Y por eso, tengo que quejarme, porque no puede ser el espectáculo, por no decir desmadre, que se monta por tan fausto motivo.

He visto las fotografías de los botellones, aglomeraciones y basuras y la imagen que se da no es precisamente edificante. Es más, no beneficia en nada.
Estos días, porque se sintieron atraídos, estuvieron por aquí un matrimonio amigo de Huelva. Son ochocientos kilómetros por carretera o, alternativamente, un calvario por ferrocarril, porque si nos quejamos nosotros de malas comunicaciones ferroviarias, lo de Huelva es de traca. Quiero decir con ésto que hay que hacer un verdadero esfuerzo.

Según me contaron, el Jueves Santo estuvieron cenando en un restaurante por la zona del Conservatorio. Volvieron a su hotel que estaba en pleno Barrio Húmedo y, desconocedores de la zona, se desviaron, no saben decir por dónde, pero sí que entraron en una aglomeración de chicos quinceañeros, en pleno botellón, borrachos y vocingleros, agresivos y maleducados, tanto que, según sus propias palabras «sintieron miedo». No he sido capaz de ubicar el lugar, pues al ser ellos nada conocedores de las calles sus señas fueron insuficientes, aunque puedo suponerlo. Sobre todo viendo las fotografías que han sido publicadas.

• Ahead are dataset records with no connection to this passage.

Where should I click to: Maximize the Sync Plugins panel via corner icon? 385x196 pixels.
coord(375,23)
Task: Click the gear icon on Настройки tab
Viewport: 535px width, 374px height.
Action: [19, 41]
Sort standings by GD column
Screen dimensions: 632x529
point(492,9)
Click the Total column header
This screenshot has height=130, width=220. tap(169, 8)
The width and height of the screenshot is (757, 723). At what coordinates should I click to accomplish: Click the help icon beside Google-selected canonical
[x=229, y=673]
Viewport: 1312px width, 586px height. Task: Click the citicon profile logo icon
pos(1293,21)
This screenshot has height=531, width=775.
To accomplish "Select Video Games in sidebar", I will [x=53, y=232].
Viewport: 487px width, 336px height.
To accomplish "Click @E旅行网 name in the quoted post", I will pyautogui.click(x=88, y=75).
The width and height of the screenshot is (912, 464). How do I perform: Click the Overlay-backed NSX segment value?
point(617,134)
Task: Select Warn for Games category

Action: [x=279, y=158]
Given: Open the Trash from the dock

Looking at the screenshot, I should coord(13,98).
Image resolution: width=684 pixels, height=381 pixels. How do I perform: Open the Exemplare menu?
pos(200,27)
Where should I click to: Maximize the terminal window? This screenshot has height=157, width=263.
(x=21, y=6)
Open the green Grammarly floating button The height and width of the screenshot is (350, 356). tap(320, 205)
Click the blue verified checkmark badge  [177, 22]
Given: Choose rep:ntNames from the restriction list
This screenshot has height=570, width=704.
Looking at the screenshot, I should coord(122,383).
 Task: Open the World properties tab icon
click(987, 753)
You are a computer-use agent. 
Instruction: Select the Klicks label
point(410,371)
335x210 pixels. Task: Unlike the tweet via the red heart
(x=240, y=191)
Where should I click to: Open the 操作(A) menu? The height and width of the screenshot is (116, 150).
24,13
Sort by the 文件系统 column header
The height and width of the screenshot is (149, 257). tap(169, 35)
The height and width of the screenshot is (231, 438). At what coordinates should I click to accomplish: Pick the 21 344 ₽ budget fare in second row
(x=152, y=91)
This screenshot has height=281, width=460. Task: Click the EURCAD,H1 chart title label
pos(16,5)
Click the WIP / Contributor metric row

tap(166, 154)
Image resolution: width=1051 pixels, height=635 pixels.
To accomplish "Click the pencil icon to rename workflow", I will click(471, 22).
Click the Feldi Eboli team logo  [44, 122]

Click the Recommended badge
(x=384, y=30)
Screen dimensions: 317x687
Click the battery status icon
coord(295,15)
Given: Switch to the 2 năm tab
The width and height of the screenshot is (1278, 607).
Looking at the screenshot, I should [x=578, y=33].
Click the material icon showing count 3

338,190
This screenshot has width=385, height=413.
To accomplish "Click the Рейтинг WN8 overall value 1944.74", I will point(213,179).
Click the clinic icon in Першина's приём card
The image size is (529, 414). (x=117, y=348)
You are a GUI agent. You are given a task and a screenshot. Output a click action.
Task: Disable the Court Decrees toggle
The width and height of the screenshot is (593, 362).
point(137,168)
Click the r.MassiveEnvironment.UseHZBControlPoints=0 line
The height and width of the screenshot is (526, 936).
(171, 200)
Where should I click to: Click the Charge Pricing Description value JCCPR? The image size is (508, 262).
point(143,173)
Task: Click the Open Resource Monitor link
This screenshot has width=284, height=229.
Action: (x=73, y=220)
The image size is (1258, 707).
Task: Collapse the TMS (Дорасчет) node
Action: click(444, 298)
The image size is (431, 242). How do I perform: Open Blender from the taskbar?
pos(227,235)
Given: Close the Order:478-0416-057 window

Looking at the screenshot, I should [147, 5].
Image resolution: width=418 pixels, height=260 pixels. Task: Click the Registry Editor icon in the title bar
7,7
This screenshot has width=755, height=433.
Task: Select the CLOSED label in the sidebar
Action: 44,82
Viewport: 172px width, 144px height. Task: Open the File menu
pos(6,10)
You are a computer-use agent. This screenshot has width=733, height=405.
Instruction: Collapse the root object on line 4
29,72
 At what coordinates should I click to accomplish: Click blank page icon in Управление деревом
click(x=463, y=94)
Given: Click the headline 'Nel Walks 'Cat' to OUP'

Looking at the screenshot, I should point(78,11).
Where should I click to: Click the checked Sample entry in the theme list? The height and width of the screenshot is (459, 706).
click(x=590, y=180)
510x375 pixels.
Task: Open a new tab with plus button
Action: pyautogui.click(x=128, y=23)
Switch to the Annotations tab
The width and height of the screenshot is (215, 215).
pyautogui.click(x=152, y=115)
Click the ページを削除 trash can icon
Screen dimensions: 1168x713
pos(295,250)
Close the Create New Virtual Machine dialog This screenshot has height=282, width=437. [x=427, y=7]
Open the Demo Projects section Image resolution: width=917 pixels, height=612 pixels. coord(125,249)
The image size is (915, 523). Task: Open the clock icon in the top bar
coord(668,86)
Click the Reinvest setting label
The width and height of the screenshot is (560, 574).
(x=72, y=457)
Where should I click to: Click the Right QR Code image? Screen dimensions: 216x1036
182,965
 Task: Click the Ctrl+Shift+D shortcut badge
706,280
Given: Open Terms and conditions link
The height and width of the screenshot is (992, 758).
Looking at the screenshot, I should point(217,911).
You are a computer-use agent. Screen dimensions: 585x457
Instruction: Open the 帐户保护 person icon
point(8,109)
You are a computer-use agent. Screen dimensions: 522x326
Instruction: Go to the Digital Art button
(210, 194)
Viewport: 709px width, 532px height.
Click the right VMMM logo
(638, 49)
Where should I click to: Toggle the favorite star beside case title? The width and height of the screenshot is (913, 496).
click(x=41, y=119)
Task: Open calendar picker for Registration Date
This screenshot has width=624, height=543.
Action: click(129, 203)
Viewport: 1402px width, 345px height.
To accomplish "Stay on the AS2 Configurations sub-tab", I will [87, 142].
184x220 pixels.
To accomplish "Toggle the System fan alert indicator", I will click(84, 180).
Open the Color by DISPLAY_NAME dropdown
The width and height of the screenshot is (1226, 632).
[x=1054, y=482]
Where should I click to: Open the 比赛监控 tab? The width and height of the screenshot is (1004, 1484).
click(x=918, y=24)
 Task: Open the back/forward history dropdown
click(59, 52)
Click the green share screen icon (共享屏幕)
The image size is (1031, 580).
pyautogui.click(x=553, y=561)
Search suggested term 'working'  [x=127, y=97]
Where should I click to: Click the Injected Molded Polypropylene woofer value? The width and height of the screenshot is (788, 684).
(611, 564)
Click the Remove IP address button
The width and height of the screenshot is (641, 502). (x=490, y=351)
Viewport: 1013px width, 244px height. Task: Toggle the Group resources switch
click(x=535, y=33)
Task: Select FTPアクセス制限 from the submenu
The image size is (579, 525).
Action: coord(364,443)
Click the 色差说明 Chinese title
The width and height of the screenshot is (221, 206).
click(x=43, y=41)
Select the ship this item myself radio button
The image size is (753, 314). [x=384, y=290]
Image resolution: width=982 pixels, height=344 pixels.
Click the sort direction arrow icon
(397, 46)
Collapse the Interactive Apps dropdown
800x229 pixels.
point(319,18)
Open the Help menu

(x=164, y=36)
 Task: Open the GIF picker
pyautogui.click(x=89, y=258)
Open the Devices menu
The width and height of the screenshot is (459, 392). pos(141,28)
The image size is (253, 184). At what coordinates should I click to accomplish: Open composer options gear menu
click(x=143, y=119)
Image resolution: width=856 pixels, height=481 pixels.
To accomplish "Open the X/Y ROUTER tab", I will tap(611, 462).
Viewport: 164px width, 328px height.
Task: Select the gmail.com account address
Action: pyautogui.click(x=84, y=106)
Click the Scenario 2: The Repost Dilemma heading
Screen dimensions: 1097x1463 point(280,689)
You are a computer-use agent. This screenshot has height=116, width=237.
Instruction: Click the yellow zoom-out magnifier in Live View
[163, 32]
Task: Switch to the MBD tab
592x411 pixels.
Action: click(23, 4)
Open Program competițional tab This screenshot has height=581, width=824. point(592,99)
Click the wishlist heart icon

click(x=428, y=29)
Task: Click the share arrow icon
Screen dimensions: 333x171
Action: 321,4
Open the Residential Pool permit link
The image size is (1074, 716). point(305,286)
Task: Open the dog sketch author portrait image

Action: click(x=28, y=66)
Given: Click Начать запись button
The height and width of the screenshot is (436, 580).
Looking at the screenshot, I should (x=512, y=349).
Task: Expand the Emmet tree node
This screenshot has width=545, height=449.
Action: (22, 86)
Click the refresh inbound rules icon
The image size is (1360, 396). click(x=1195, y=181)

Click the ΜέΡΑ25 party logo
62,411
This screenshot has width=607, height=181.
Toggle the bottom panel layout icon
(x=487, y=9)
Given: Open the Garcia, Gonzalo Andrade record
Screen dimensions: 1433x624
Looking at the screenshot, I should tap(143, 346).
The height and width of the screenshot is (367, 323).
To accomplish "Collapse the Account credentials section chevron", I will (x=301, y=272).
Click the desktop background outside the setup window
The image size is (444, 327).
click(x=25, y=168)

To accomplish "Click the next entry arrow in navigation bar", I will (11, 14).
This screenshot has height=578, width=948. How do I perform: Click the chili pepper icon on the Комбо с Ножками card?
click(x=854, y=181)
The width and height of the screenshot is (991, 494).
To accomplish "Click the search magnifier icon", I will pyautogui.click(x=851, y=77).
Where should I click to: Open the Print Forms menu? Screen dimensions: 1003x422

Por mal camino vamos y mala prensa nos da. Deben ser estos tiempos de libertad mal entendida.  Reconozco que mi primera reacción fue preguntarme cómo la policía no toma cartas en el asunto. También cómo es que los padres, mucho más directos responsables, no toman cartas en el asunto. Porque habrá quienes las tomen, pero, desde luego, no parece que sean mayoría.

En todo caso, mala imagen se llevaron mis amigos ¿serán los únicos y los últimos? Lo dudo.